[Records from a collection]
————————

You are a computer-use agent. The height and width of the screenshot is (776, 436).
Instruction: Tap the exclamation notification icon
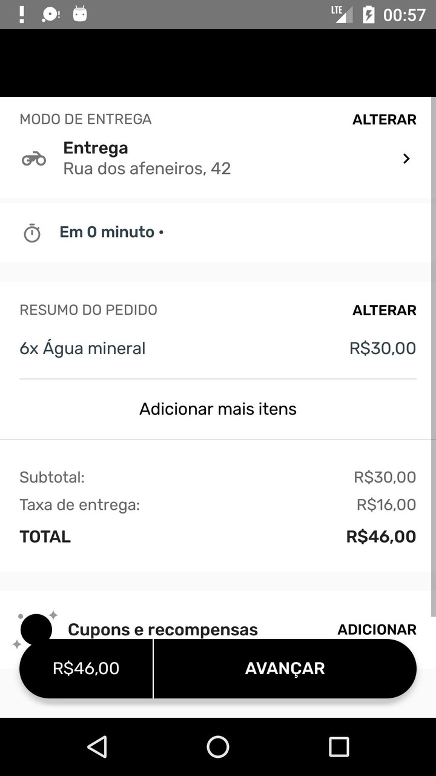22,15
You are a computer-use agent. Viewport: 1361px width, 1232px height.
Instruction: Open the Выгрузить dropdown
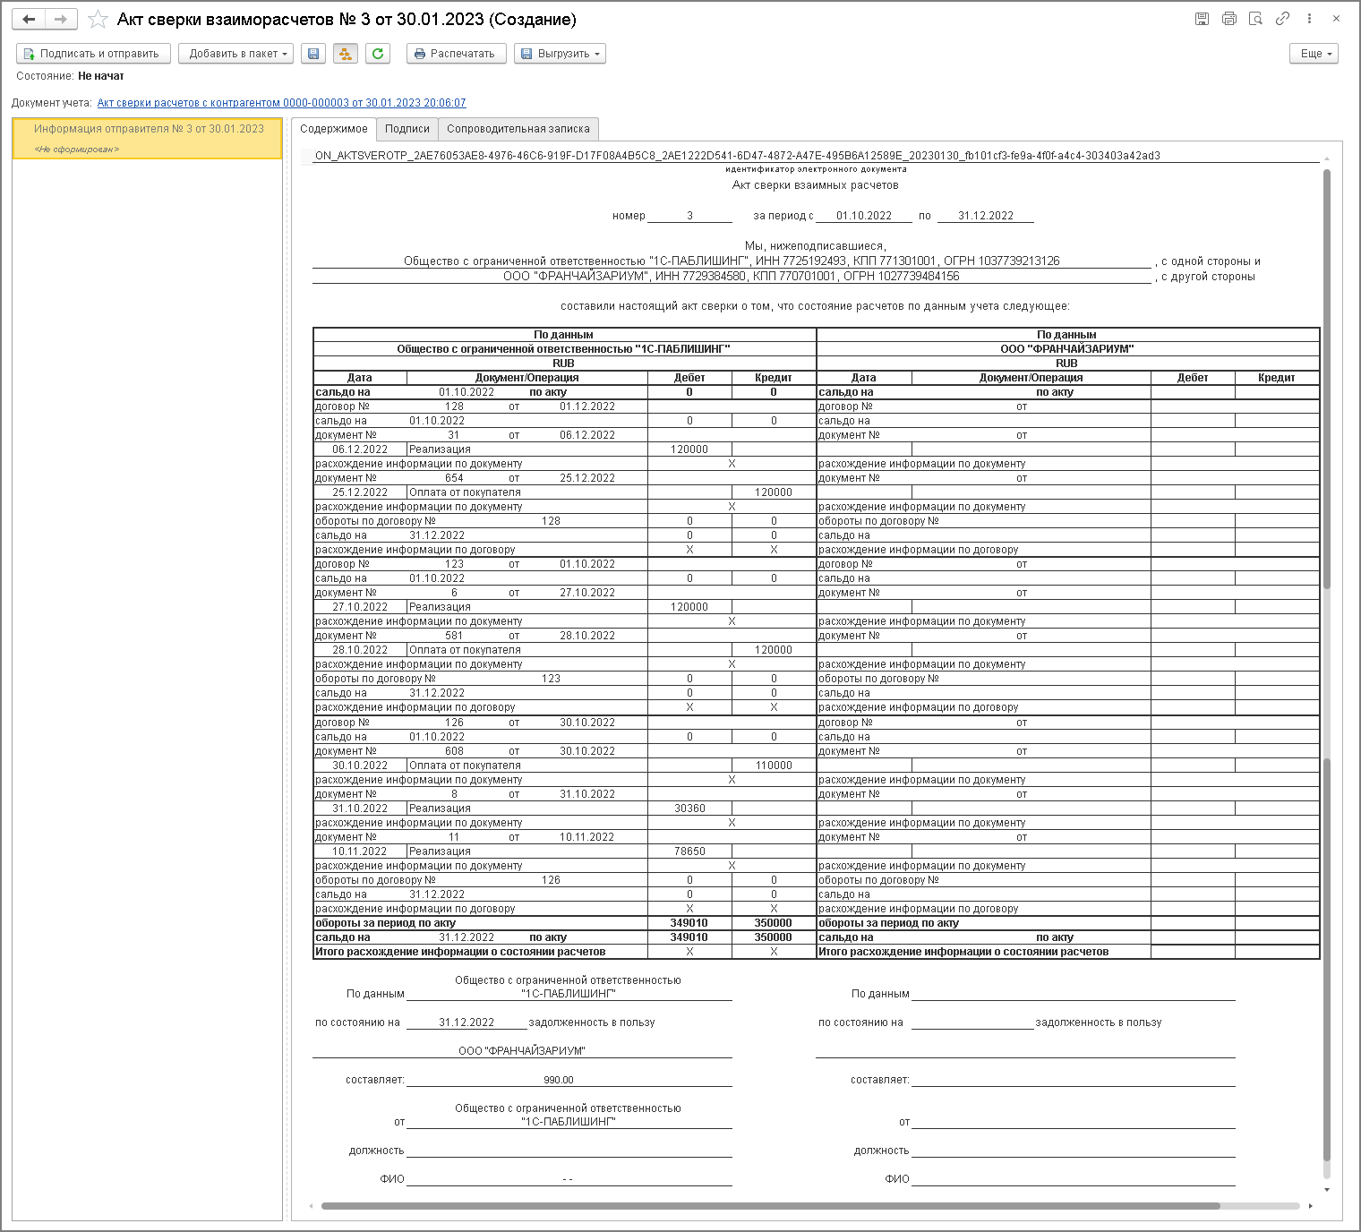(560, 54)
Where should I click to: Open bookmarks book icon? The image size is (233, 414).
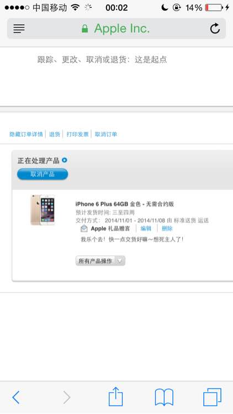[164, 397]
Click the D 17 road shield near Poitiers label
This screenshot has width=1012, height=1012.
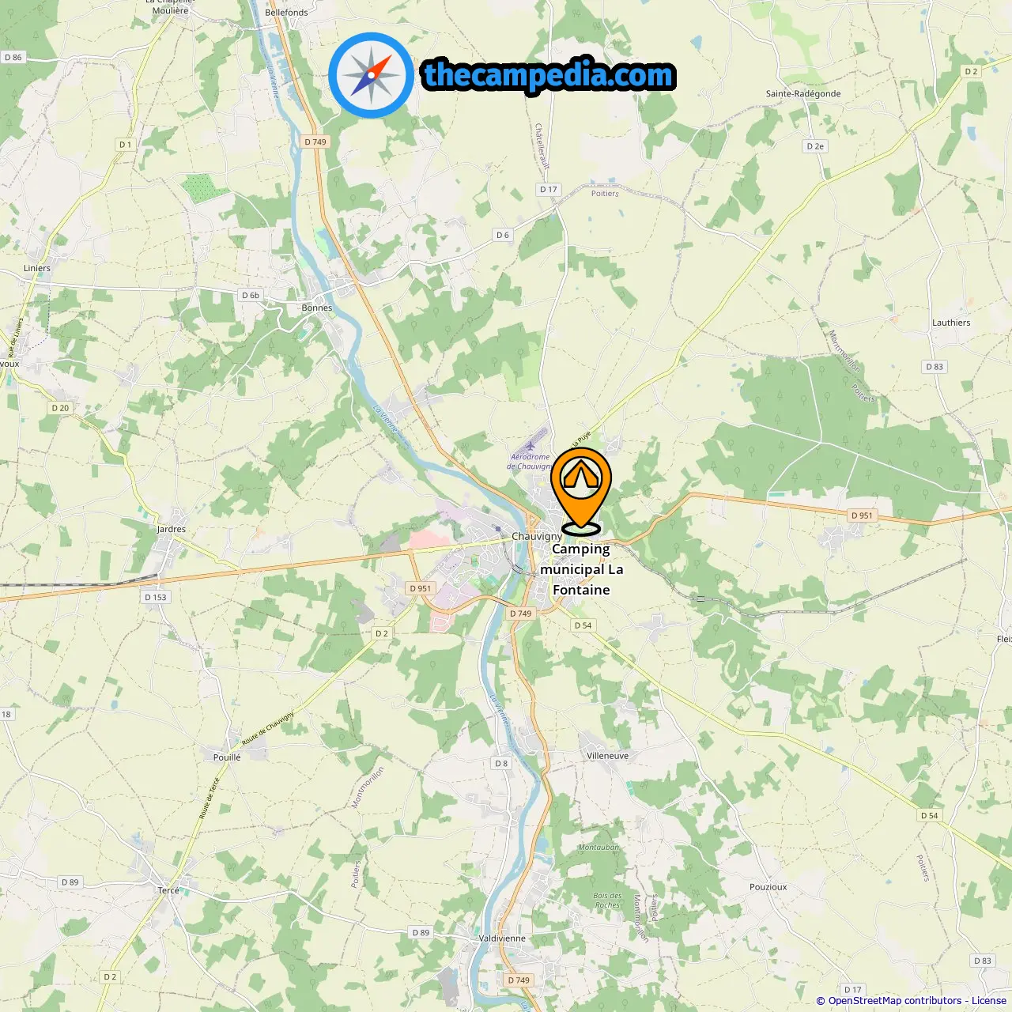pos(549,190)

————————

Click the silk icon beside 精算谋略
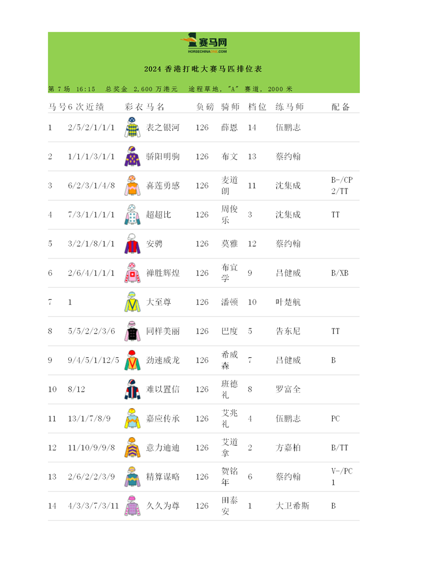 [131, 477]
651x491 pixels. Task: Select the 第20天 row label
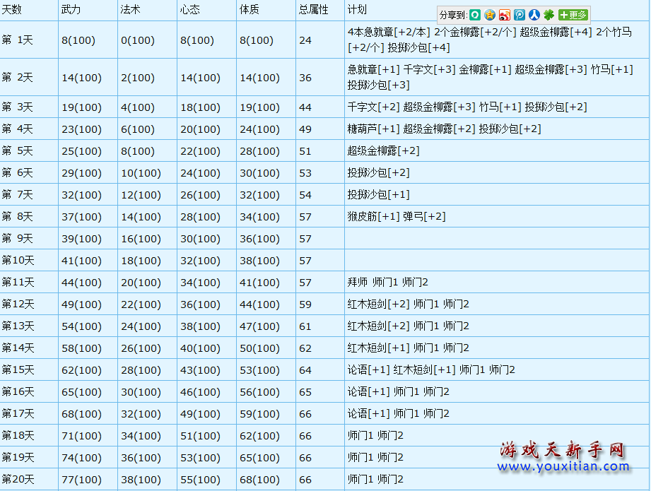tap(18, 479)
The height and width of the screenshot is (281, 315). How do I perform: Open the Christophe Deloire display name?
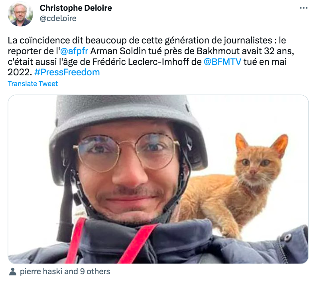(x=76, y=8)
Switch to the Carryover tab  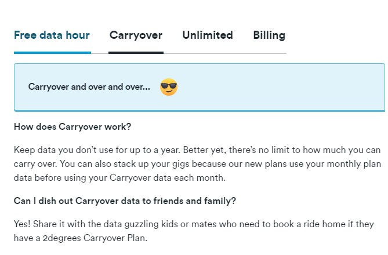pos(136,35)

————————

▶ [WORK TO BE COMPLETED] Write out every line from the entries where "computer" appears.

▶ [EXERCISE RESPONSE]
You are a computer-use agent. The height and width of the screenshot is (776, 436).
You are a computer-use agent. Viewport: 1361px width, 1232px height.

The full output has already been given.